Terminal services get makeover

* Improved terminal services in Windows Server 2003

Terminal services were first introduced with Windows NT 4, using technology developed by Citrix for earlier versions of Windows. Windows 2000 continued with those terminal services, and improved on the design somewhat. The upcoming release of Windows Server 2003 builds on the foundation provided by the Application Server mode in Windows 2000 Terminal Services. It incorporates the new client and protocol capabilities in Windows XP and lets you deliver Windows-based applications - or the Windows desktop itself - to virtually any computing device, including those that cannot run Windows.

New and improved features of Terminal Services split evenly into server and client functions:

* Client Features:

- Improved Client Interface.

- Client Resource Redirection.

- Client Deployment Options.

* Server Features:

- Improved Server Management.

- Security Enhancements.

- Session Directory.

The client is now called the "Remote Desktop Connection" (RDC) and the interface has been redesigned (Windows XP users might see a great deal of familiarity, though). It's fully compatible with earlier terminal servers (both NT4 and Win 2000) but is more customizable and more usable than previous offerings. You can even remove elements (themes, bitmap caching, and others) to compensate for lower connection speeds.

Resources, such as printers and hardware ports, as well as file systems and other accessories, can be directed to either those on the host machine or the client machine. Fine grain control allows the administrator to determine on an item-by-item basis which things are redirected. Alarms can also be triggered by certain redirections (smart card readers, hardware ports, etc.,) which might be targets for intruders.

RDC is built into Windows XP, but can be deployed to other platforms in a number of different ways. You can:

* Use tools such as Microsoft Systems Management Server or Windows 2000 Group Policy to publish/assign the Windows Installer-based RDC.http://www.microsoft.com/windowsxp/remotedesktop/

* Create a client install share on Windows Server 2003, or a Win 2000 server, and install from there.

* Install directly from the Windows XP or Windows Server 2003 CD, using the 'Perform Additional Tasks' selection from the CD's autoplay menu, which does not require installing the operating system.

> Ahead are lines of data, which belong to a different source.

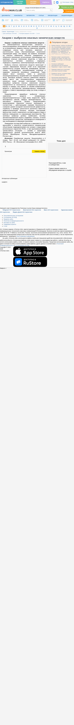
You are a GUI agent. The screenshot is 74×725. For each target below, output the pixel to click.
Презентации (52, 15)
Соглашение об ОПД (10, 217)
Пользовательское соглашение (13, 215)
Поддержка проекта (10, 224)
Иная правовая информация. (26, 236)
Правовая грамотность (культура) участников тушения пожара (60, 70)
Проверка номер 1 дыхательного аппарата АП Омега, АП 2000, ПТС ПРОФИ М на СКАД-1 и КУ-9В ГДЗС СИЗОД (61, 59)
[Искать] (50, 10)
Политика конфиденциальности (14, 221)
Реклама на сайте (67, 7)
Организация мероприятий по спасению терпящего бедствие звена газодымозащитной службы (61, 79)
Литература (30, 15)
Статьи (41, 15)
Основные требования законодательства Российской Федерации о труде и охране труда (60, 65)
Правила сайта (8, 219)
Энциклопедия (66, 15)
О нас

* In a pinch, you could download the RDC from

For the administrator, new features of the Terminal Server make management much easier. For example, while you could open two remote virtual sessions with a Windows 2000 terminal server, some activities couldn't be performed because all output was redirected to the first session. With Win 2K3 you can actually remotely connect to the real console of a server.

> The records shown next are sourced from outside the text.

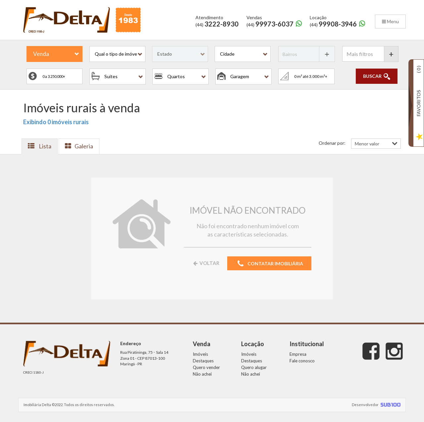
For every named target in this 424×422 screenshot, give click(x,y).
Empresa (298, 354)
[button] (117, 54)
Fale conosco (302, 360)
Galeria (79, 146)
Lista (39, 146)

Security has been greatly enhanced in this new release, primarily through the use of stronger encryption but also through better user and application administration that makes it easier to see who has access to what.

Finally, a new feature called Session Directory allows servers to be clustered into remote access "farms" for load balancing and fault tolerance. Users see only a single server. As an added benefit, though, disconnected users can be re-connected to the actual session they were using rather than having to start over with a different server in the cluster.

Download http://www.microsoft.com/windowsserver2003/docs/TerminalServerOverview.doc to read all of the Terminal Services improvements. Like much of Windows Server 2003, there are no "break out hits" in this lineup but there is a lot of good, solid improvement to one of the best features of Windows servers.